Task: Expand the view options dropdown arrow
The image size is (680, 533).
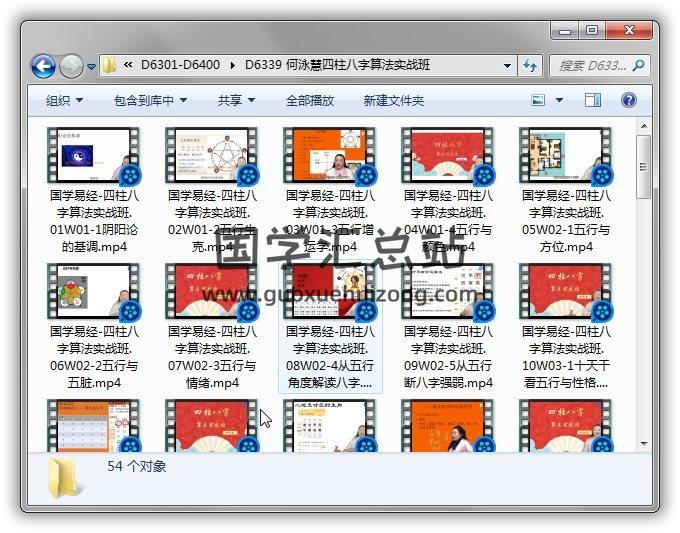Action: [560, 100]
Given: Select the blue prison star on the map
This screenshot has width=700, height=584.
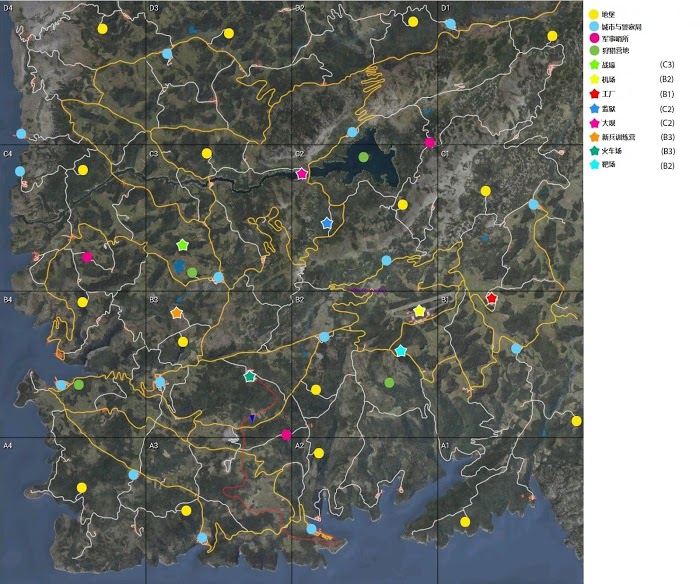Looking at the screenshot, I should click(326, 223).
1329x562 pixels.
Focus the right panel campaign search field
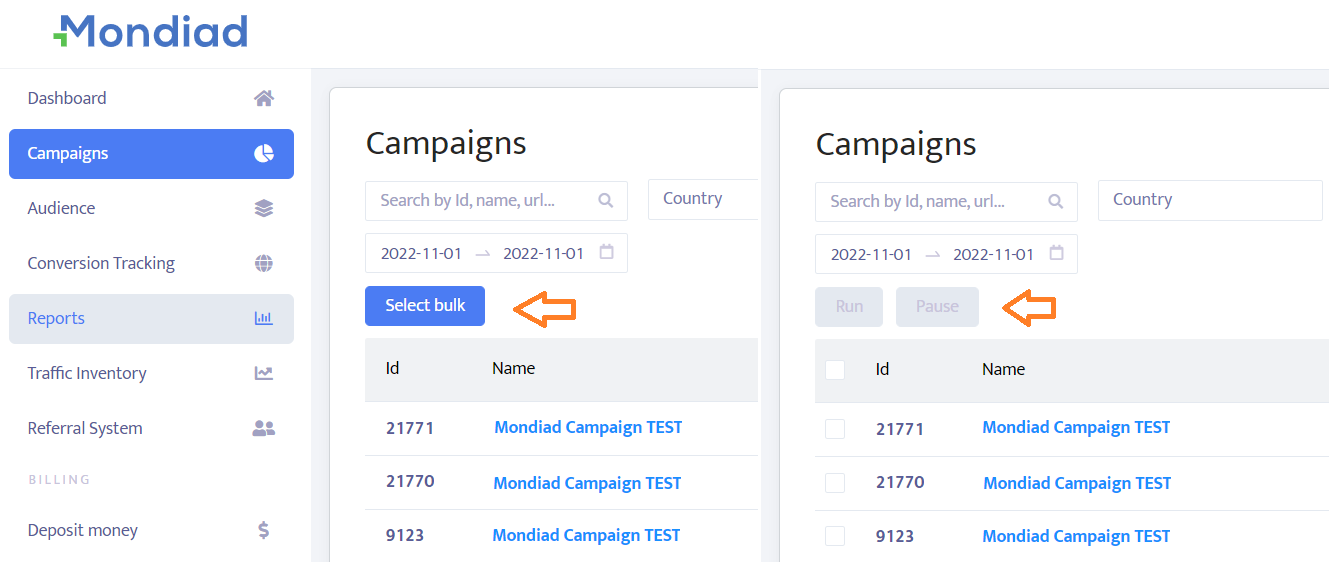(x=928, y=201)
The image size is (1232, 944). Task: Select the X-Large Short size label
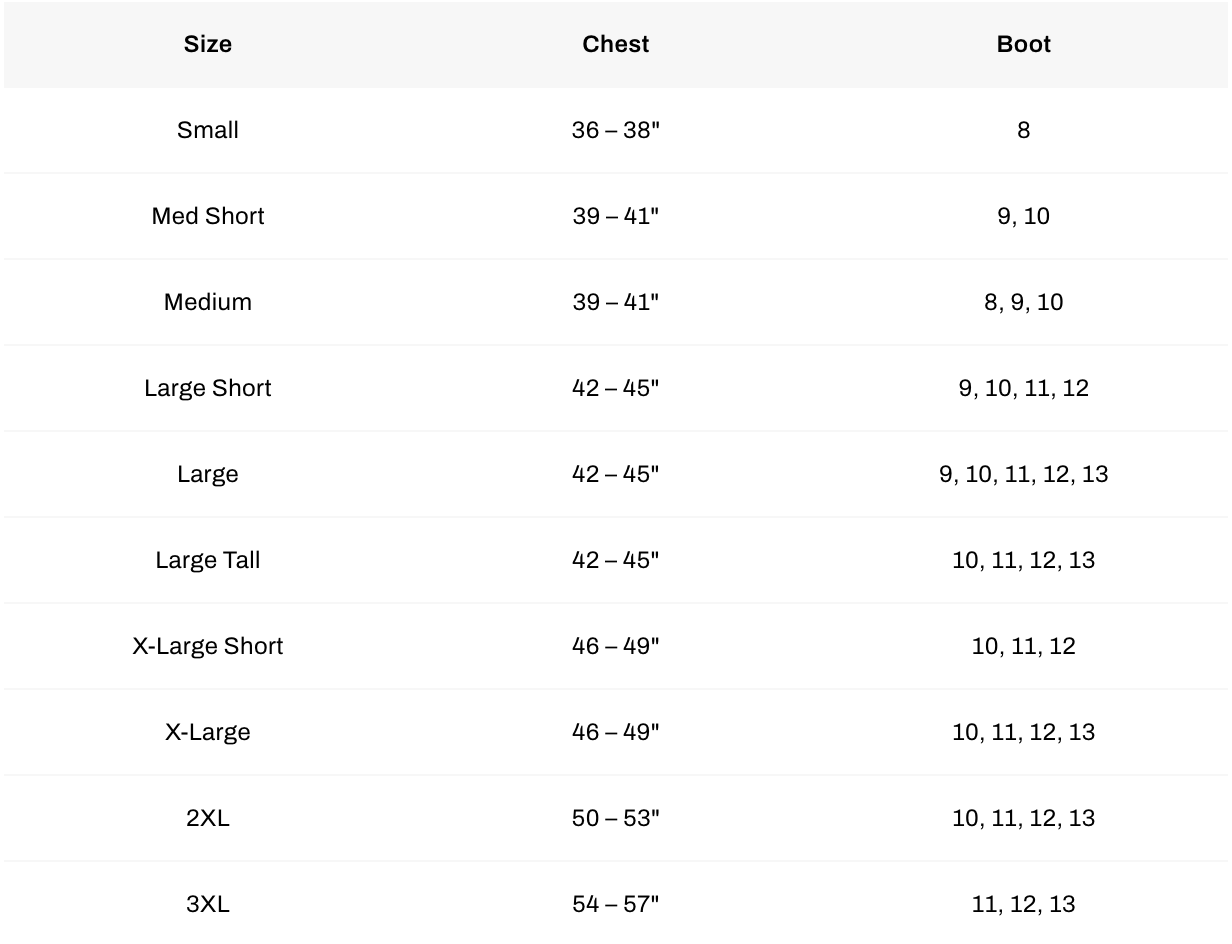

* * * * * * *

Task to complete –
Repeat the entries exactly and keep the pictures out of the copy.

Response to the task –
Task: Expand the view options dropdown arrow
The image size is (680, 533).
Action: [560, 100]
Given: Select the blue prison star on the map
This screenshot has width=700, height=584.
Looking at the screenshot, I should click(326, 223).
1329x562 pixels.
Focus the right panel campaign search field
(x=928, y=201)
The image size is (1232, 944). Task: Select the X-Large Short size label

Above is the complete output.